-- START OF Material to process --

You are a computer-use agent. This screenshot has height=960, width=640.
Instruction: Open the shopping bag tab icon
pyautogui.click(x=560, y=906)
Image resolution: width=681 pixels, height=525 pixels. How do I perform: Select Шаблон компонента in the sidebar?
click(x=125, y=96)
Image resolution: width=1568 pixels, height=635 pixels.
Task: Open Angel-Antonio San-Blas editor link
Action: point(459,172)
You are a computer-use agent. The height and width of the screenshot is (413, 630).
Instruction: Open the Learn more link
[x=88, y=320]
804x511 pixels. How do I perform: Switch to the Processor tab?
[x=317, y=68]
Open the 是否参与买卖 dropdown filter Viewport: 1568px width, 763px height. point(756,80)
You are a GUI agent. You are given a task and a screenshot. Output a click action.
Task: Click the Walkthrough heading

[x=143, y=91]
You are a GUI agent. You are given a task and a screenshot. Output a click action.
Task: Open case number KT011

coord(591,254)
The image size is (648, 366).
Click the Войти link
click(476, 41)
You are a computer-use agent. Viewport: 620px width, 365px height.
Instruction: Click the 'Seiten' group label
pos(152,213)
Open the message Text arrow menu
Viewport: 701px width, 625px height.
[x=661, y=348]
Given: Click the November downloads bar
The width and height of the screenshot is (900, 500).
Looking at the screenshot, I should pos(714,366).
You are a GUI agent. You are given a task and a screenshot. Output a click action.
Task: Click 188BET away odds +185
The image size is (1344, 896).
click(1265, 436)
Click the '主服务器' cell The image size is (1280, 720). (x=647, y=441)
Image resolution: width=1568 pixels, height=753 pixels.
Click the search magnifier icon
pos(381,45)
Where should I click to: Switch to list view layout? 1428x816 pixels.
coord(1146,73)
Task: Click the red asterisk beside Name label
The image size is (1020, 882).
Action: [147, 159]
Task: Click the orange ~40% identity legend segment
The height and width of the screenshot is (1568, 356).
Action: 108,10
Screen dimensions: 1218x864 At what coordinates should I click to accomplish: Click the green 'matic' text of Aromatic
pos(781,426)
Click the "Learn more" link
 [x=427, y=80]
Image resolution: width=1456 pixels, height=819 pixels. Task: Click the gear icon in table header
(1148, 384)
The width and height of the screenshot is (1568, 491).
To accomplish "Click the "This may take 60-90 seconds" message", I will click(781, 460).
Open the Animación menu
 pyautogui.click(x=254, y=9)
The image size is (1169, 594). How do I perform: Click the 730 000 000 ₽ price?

-- END OF Material to process --

Convert the entire listing above into a Markdown table with the columns "Number" and "Line". Give each line its own numbered row and leave out blank lines.

| Number | Line |
|---|---|
| 1 | You are a computer-use agent. This screenshot has height=960, width=640. |
| 2 | Instruction: Open the shopping bag tab icon |
| 3 | pyautogui.click(x=560, y=906) |
| 4 | Image resolution: width=681 pixels, height=525 pixels. How do I perform: Select Шаблон компонента in the sidebar? |
| 5 | click(x=125, y=96) |
| 6 | Image resolution: width=1568 pixels, height=635 pixels. |
| 7 | Task: Open Angel-Antonio San-Blas editor link |
| 8 | Action: point(459,172) |
| 9 | You are a computer-use agent. The height and width of the screenshot is (413, 630). |
| 10 | Instruction: Open the Learn more link |
| 11 | [x=88, y=320] |
| 12 | 804x511 pixels. How do I perform: Switch to the Processor tab? |
| 13 | [x=317, y=68] |
| 14 | Open the 是否参与买卖 dropdown filter Viewport: 1568px width, 763px height. point(756,80) |
| 15 | You are a GUI agent. You are given a task and a screenshot. Output a click action. |
| 16 | Task: Click the Walkthrough heading |
| 17 | [x=143, y=91] |
| 18 | You are a GUI agent. You are given a task and a screenshot. Output a click action. |
| 19 | Task: Open case number KT011 |
| 20 | coord(591,254) |
| 21 | The image size is (648, 366). |
| 22 | Click the Войти link |
| 23 | click(476, 41) |
| 24 | You are a computer-use agent. Viewport: 620px width, 365px height. |
| 25 | Instruction: Click the 'Seiten' group label |
| 26 | pos(152,213) |
| 27 | Open the message Text arrow menu |
| 28 | Viewport: 701px width, 625px height. |
| 29 | [x=661, y=348] |
| 30 | Given: Click the November downloads bar |
| 31 | The width and height of the screenshot is (900, 500). |
| 32 | Looking at the screenshot, I should pos(714,366). |
| 33 | You are a GUI agent. You are given a task and a screenshot. Output a click action. |
| 34 | Task: Click 188BET away odds +185 |
| 35 | The image size is (1344, 896). |
| 36 | click(1265, 436) |
| 37 | Click the '主服务器' cell The image size is (1280, 720). (x=647, y=441) |
| 38 | Image resolution: width=1568 pixels, height=753 pixels. |
| 39 | Click the search magnifier icon |
| 40 | pos(381,45) |
| 41 | Where should I click to: Switch to list view layout? 1428x816 pixels. |
| 42 | coord(1146,73) |
| 43 | Task: Click the red asterisk beside Name label |
| 44 | The image size is (1020, 882). |
| 45 | Action: [147, 159] |
| 46 | Task: Click the orange ~40% identity legend segment |
| 47 | The height and width of the screenshot is (1568, 356). |
| 48 | Action: 108,10 |
| 49 | Screen dimensions: 1218x864 At what coordinates should I click to accomplish: Click the green 'matic' text of Aromatic |
| 50 | pos(781,426) |
| 51 | Click the "Learn more" link |
| 52 |  [x=427, y=80] |
| 53 | Image resolution: width=1456 pixels, height=819 pixels. Task: Click the gear icon in table header |
| 54 | (1148, 384) |
| 55 | The width and height of the screenshot is (1568, 491). |
| 56 | To accomplish "Click the "This may take 60-90 seconds" message", I will click(781, 460). |
| 57 | Open the Animación menu |
| 58 |  pyautogui.click(x=254, y=9) |
| 59 | The image size is (1169, 594). How do I perform: Click the 730 000 000 ₽ price? |